Noé Soulier : En effet, l’une des idées principales de Removing est de retirer à une action ce qui permet d’en identifier le but. Mais le mot signifie aussi « bouger de nouveau ». J’ai choisi ce titre avec un peu d'autodérision par rapport au fait que je viens de créer plusieurs pièces dans lesquelles je parle beaucoup. En même temps c’est un clin d’œil à une période où la danse a un peu retiré le mouvement. Sur scène il n’y aura que du mouvement, ou presque. Ni décor, ni paroles, ni costumes compliqués, pour créer une pièce qui fait sens aujourd’hui. Voilà le défi que je me suis lancé.
DCH : La réflexion sur le mouvement dansé est au cœur de vos recherches, à commencer par le ballet.
N.S. : La définition d'un mouvement peut être géométrique, mécanique ou pratique. À l'intérieur de la géométrie, les différences sont énormes. Le ballet classique travaille à partir d'une géométrie octogonale avec des angles de 90° et de 45°. Chez Cunningham on a beaucoup à faire à des angles entre les deux. Mais dernièrement j'ai commencé à m'intéresser beaucoup à des gestes définis par des buts pratiques comme frapper, éviter, lancer ou encore s’élancer pour sauter ou aller au sol.
DCH : Depuis Yvonne Rainer, le geste quotidien fait partie de la danse contemporaine. Qu'en est-il dans Removing ?
N. S. : Tous les mouvements de Removing sont définis de cette façon au lieu de l’être par une contrainte mécanique ou géométrique. Le problème est ici que si je fais un geste jusqu'au bout et que je saisis vraiment le verre, par exemple, le spectateur ne va pas vraiment regarder la motricité elle-même, la manière dont j’attrape le verre. Il va faire une lecture narrative, justement parce que ce mouvement est connu de tout le monde, contrairement à une arabesque, par exemple. Il nous fallait donc trouver des stratagèmes pour que le but ne soit pas reconnaissable, alors qu’il est présent dans l’intention du performer.

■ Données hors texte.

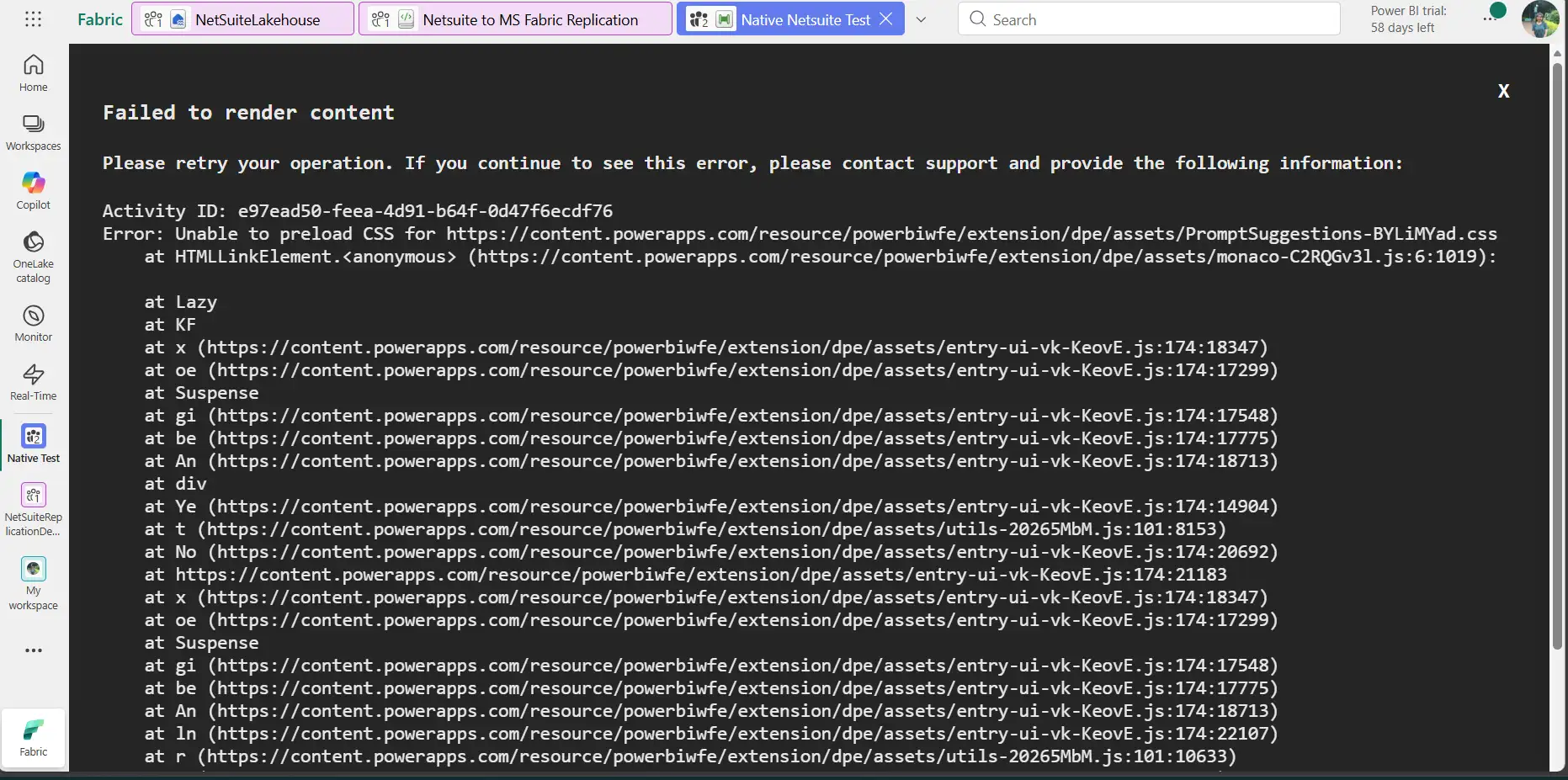Open the user profile avatar
This screenshot has height=780, width=1568.
point(1539,19)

DCH : Vous trompez le spectateur autant que vous obligez l’interprète à se tromper lui-même ?
N.S. : Certes, c’est un paradoxe mais il permet de rendre visible la qualité motrice du mouvement et de créer une résonance kinesthésique chez le spectateur, une vraie sensation de mouvement, au lieu d’en rester à une impression visuelle. Cela crée de l’émotion et de l’affect, sans passer par une ligne narrative. Il y a une séquence dans Removing pour laquelle nous sommes partis du jiu jitsu brésilien, un art martial qui ne connaît ni coups ni projections. Le but est d’amener l’adversaire à abandonner sans lui faire mal en mettant une de ses articulations à la limite de son amplitude de mouvement. Ça donne des corps-à-corps très intimes, comme collés qui m’ont évoqué un acte sensuel ou sexuel, animal ou végétal.
DCH : Comment avez-vous abordé le jiu jitsu brésilien pour l’intégrer dans une pièce de danse ?

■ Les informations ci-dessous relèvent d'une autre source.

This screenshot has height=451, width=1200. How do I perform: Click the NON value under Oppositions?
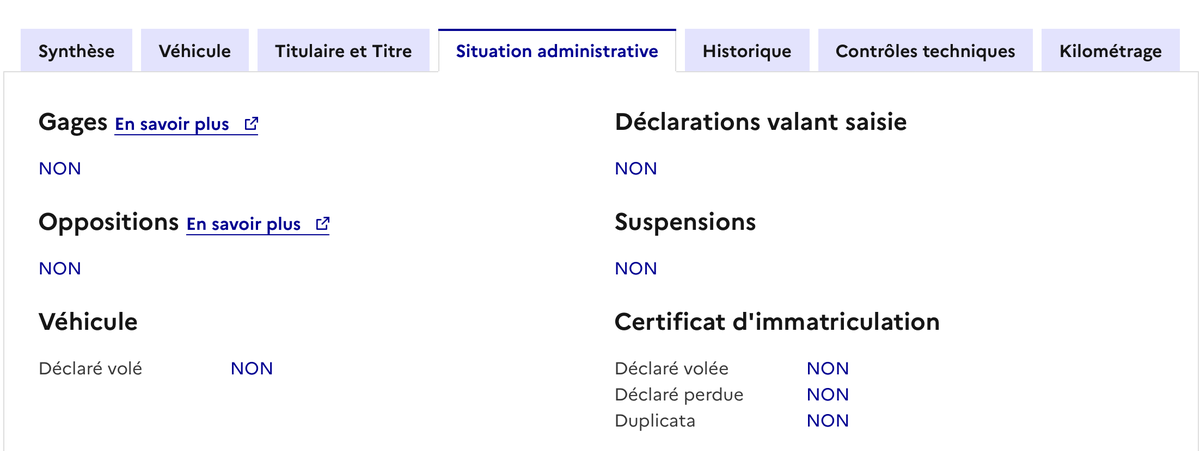point(60,268)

Nous avons d’abord appris quelques bases de la technique avec un maître de jiu jitsu brésilien et ensuite des phrases et des gestes comme des bras de levier. Les adversaires ont des stratégies précises, mais au début, sans connaître les règles, je ne comprenais pas leurs gestes et je me sentais un peu comme Mallarmé quand il note que « la danseuse est un signe ». Mallarmé proposa de comprendre le mouvement comme une suite de suggestions de significations qu’on peut compléter mentalement pour ouvrir des perspectives. Aussi le pied de la danseuse dans une arabesque renvoie subitement à l’animalité.

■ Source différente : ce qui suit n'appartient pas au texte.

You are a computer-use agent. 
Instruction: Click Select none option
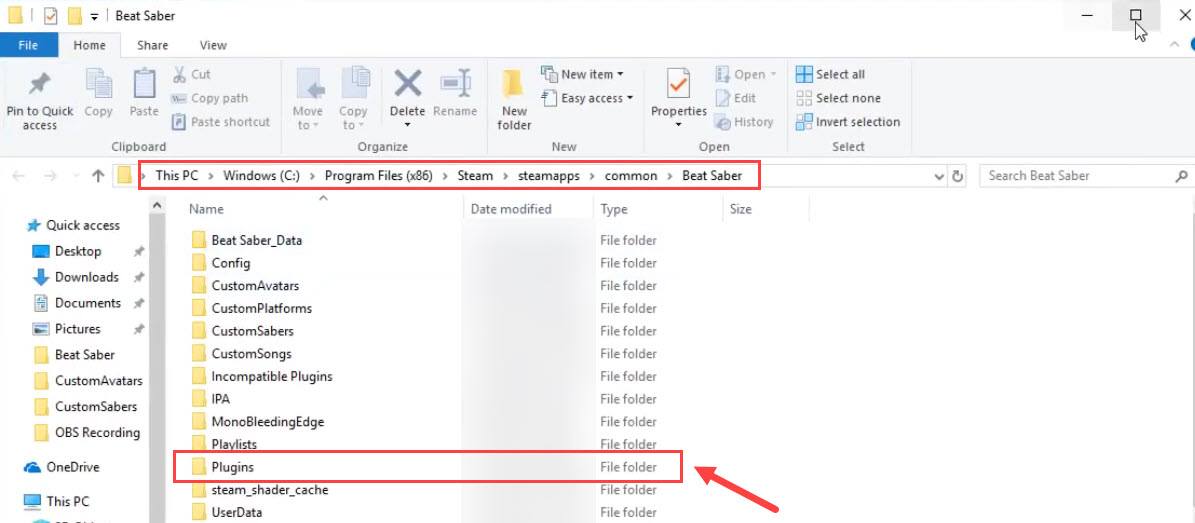838,98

DCH : Quand vous dissociez mouvement et narration, vous travaillez donc sciemment dans le sens de « la danseuse est un signe » ?
N.S. : Je reviens sur l'illusion, sur le mouvement qui peut suggérer quelque chose, agir comme un indice ou un signe. On s’arrête à un moment où le sens du geste n’est pas encore complètement constitué et on traverse les suggestions qui sont contenus dans le geste. Dans Signe blanc, un solo pour Yoann Rifosta du Ballet de Lorraine, je travaille sur l’exécution de deux gestes en même temps, deux gestes qui sont différents voire contradictoires. Aussi je travaille à la lisière de la compréhension du geste comme un signe et de la phrase chorégraphique dans sa propre logique.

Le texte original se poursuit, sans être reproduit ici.